When Close Enough is no longer Good Enough

Bill Welch

Over the past two or three years I have become increasingly finicky about the ladders on my models. A couple of factors have influenced this.

The Kadee Effect: Here I mean especially the very fine scale appearance of the ladder rungs and Bracket Grabs. The Bracket Grabs especially appeal to me because they can be used on so many models with the Drill Template available from Yarmouth being especially helpful. Commercial ladders look clunky when the Kadee parts are used.
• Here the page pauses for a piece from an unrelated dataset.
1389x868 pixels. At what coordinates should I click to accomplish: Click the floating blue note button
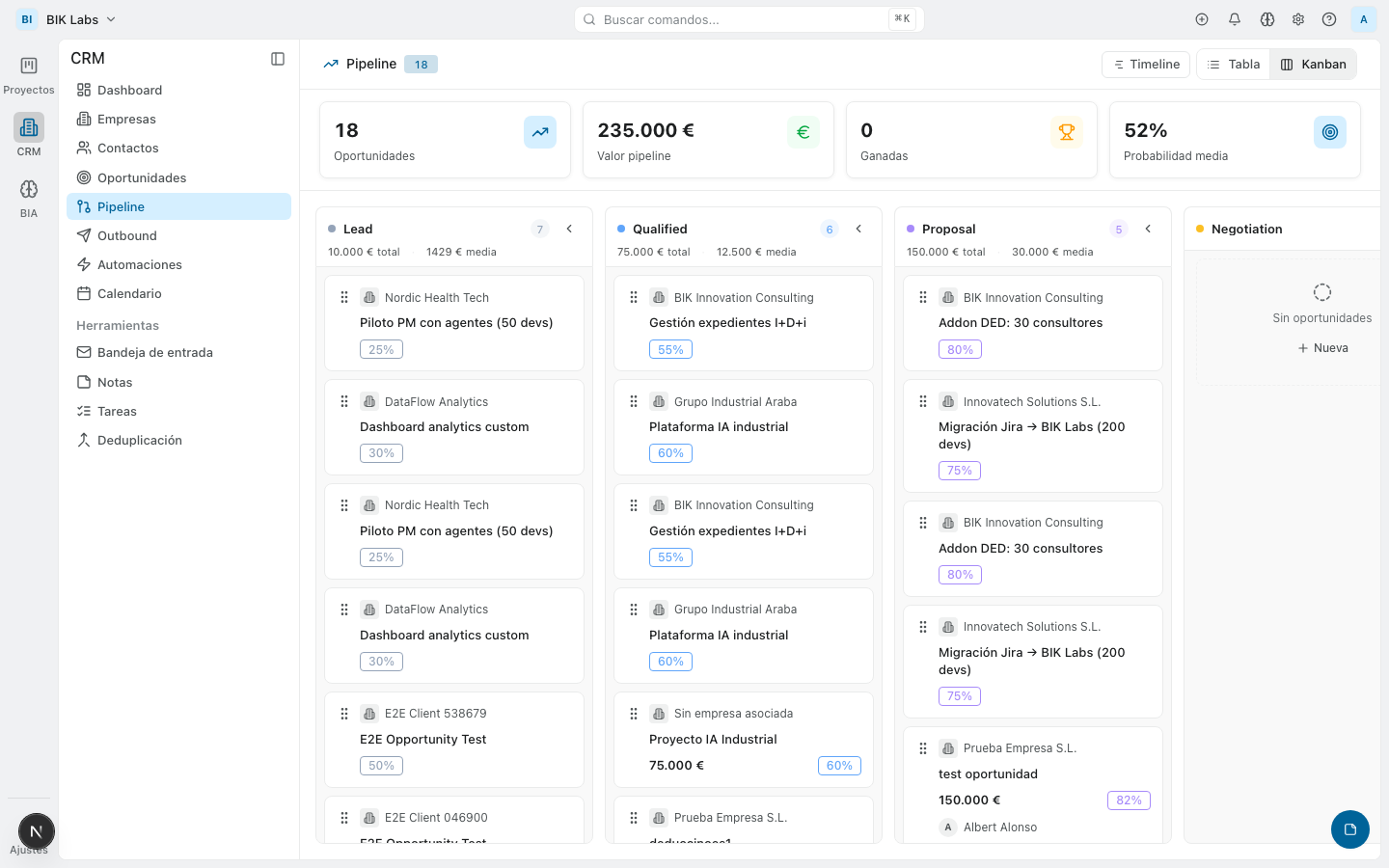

Non-Standard Ladders: One of the charms of modeling cars built in the first three decades of the 20th Century is their varying height. This can present a challenge however if we want accurate ladders as their ladder rung spacing was determined by the height of these cars. For most of my 20 plus years building resin kits I have coped with this fact by trying to get “close enough” to the correct rung spacing with the use of various commercial styrene ladders and locating the ladder on the car side so that the top and bottom rungs were as close as possible match to the prototype car as revealed in photos. Then I decided that close enough is not good enough.

Here are a couple of links where I explain what I have been doing:



Recently I made a small refinement to what I have been doing while building two new end ladders for my M-K-T War Emergency type rebuild kit-bash. After gluing in place the 0.010 styrene rod for the rungs and allowing the glue to cure overnight, I used my close cutting Sprue Nippers to cut the rod at a sharp angle along each edge of the stiles, thus creating a flat spot on the rod ends. Next rivet heads were harvested from an Athearn gondola to serve as the attachment bolts. Even though these flat spots are angled, with the bolt heads in place it is difficult if not impossible to tell that they are not resting flat on the ladder stiles. I am very happy with this refinement.

BTW you can keep up with my progress on the M-K-T model here:




More entries to follow.

One more note: If I were starting all over I would probably use 0.010 wire for separate grab irons but with so many models built already with the 0.012 grab variety, I made a conscious decision to continue with the 0.012 type.